Many years ago I took a photography class with the great fine-art photographer Michael Kenna, whose exquisite black-and-white photographs of landscapes, especially at night, are still considered classics. Every week, before class started, the students would hang their photographs (or “work” as we called them) on the wall. Kenna walked into class holding two L-shaped pieces of cardboard and immediately went to work on the photographs. He used the L's to crop each photograph in a variety of ways until he coaxed a much stronger image from the photograph.
Cropping, the removal of unwanted areas of an image, is probably the most basic photographic manipulation. In film days it was done in the darkroom or even by trimming the photograph itself. Today it is a basic function of photo-editing software.
I must admit, though, I took Kenna's cropping lessons with a pinch of salt. That's because I was grounded in traditional photographic discipline which strongly discouraged cropping. Following the French great Henri Cartier-Bresson, many black-and-white photographers eschewed cropping. To prove this they printed their negatives to include a thin edge around the image corresponding to negative rebate. So their photographic prints contained a thin black border around the image. If you look carefully at any of Cartier-Bresson's images, you will see black borders, proving it was an uncropped image.

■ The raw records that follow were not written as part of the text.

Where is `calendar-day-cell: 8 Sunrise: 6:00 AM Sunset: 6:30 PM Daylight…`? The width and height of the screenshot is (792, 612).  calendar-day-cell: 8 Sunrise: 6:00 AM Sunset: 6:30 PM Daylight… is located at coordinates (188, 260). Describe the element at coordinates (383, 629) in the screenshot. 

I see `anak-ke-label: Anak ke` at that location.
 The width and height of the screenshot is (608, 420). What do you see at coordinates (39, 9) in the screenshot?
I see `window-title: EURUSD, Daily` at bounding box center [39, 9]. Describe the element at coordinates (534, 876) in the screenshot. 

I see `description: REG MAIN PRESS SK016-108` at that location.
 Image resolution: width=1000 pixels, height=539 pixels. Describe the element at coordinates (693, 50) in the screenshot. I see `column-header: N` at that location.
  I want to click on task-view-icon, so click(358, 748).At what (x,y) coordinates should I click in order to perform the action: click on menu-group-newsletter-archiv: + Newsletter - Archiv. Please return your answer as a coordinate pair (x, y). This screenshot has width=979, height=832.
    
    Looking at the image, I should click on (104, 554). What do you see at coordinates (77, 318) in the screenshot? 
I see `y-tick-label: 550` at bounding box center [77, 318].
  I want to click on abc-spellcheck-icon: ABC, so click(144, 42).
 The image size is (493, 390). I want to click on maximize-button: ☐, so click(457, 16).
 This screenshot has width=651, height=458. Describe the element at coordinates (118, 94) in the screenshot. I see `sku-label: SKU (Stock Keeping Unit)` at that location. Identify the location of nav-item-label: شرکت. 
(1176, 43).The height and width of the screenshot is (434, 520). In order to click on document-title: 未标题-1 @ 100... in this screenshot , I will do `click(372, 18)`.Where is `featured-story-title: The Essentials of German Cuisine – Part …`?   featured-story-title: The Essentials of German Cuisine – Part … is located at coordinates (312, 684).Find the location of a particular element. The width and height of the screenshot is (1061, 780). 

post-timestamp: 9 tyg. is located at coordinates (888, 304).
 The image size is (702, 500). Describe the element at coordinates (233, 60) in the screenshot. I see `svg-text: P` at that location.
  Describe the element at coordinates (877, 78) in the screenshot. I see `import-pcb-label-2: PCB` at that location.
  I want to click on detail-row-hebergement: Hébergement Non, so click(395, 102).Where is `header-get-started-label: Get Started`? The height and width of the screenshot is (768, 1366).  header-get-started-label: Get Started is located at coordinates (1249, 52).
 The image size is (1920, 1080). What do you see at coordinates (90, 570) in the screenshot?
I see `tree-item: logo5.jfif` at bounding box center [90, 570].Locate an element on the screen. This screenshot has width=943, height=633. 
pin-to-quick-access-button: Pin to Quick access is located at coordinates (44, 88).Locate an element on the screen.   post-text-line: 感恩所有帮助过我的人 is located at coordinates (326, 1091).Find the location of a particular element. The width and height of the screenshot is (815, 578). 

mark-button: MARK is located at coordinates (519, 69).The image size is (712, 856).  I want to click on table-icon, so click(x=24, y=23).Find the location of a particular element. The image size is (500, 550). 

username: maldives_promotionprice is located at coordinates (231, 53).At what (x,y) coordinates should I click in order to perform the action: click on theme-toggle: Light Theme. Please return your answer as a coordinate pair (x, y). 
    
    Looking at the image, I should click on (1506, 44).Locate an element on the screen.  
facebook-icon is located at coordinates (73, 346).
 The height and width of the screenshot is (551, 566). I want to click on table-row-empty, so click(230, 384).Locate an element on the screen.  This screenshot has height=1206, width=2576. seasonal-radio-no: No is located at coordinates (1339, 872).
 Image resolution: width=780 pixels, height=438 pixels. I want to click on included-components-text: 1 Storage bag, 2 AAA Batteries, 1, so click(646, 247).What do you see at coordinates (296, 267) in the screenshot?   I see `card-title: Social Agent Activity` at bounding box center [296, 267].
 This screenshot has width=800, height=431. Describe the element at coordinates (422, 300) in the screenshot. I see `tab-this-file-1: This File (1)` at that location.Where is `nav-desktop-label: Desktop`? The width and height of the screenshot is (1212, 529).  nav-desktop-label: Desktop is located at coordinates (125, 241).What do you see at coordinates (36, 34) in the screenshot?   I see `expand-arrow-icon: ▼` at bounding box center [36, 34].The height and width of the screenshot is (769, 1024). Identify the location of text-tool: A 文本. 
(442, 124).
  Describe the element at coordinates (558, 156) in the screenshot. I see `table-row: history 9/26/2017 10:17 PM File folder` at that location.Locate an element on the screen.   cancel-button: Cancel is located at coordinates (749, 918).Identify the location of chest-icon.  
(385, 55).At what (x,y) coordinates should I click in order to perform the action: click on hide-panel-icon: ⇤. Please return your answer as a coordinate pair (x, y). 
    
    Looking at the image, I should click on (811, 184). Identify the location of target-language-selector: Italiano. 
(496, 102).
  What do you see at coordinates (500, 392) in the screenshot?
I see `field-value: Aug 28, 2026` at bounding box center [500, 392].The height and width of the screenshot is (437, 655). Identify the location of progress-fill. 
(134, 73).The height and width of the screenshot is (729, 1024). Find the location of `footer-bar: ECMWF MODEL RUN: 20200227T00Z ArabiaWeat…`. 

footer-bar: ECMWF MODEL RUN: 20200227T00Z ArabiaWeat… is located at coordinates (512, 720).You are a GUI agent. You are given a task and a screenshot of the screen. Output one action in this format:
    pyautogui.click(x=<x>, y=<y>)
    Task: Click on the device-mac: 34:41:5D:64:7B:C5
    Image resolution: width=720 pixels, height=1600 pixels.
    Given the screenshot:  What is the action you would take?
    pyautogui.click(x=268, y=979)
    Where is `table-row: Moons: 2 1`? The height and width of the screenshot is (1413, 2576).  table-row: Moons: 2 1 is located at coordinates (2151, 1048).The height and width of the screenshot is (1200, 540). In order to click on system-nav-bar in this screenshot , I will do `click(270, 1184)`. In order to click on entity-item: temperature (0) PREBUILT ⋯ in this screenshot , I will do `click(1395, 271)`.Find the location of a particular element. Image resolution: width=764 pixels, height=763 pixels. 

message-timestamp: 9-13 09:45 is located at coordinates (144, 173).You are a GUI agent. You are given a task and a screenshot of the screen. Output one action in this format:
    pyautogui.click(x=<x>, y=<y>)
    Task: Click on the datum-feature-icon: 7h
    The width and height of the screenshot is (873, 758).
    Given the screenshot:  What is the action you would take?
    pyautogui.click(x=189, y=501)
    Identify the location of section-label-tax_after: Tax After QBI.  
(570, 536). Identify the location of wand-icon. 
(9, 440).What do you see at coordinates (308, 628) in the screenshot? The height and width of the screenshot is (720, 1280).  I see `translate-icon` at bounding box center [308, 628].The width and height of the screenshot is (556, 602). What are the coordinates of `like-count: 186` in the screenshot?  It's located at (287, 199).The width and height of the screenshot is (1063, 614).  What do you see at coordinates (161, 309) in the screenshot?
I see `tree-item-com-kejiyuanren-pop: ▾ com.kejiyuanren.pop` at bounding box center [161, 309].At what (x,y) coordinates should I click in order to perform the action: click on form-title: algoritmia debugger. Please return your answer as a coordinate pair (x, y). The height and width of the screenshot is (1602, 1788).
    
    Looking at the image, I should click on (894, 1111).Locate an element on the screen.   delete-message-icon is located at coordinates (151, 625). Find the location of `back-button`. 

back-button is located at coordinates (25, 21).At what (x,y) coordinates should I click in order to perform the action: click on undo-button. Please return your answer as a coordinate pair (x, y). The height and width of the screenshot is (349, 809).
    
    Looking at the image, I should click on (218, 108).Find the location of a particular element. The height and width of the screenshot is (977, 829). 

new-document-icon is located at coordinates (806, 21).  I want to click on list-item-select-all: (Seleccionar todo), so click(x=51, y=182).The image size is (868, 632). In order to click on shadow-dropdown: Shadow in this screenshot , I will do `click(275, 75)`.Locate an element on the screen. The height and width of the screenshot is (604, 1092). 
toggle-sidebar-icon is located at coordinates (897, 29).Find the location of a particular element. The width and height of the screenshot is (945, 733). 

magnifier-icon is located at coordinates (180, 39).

I should explain the reason for this belief. Photographers strongly felt that the image should be “composed” or arranged within the viewfinder. When taking the picture, if you thought “Oh, I can fix that photo later with cropping,” you would not strive for the strongest possible image and become a lazy photographer.
I certainly believe this for most types of photographic subjects, such as people, landscapes, buildings, streets, etc and try to compose in the viewfinder without having to resort to cropping.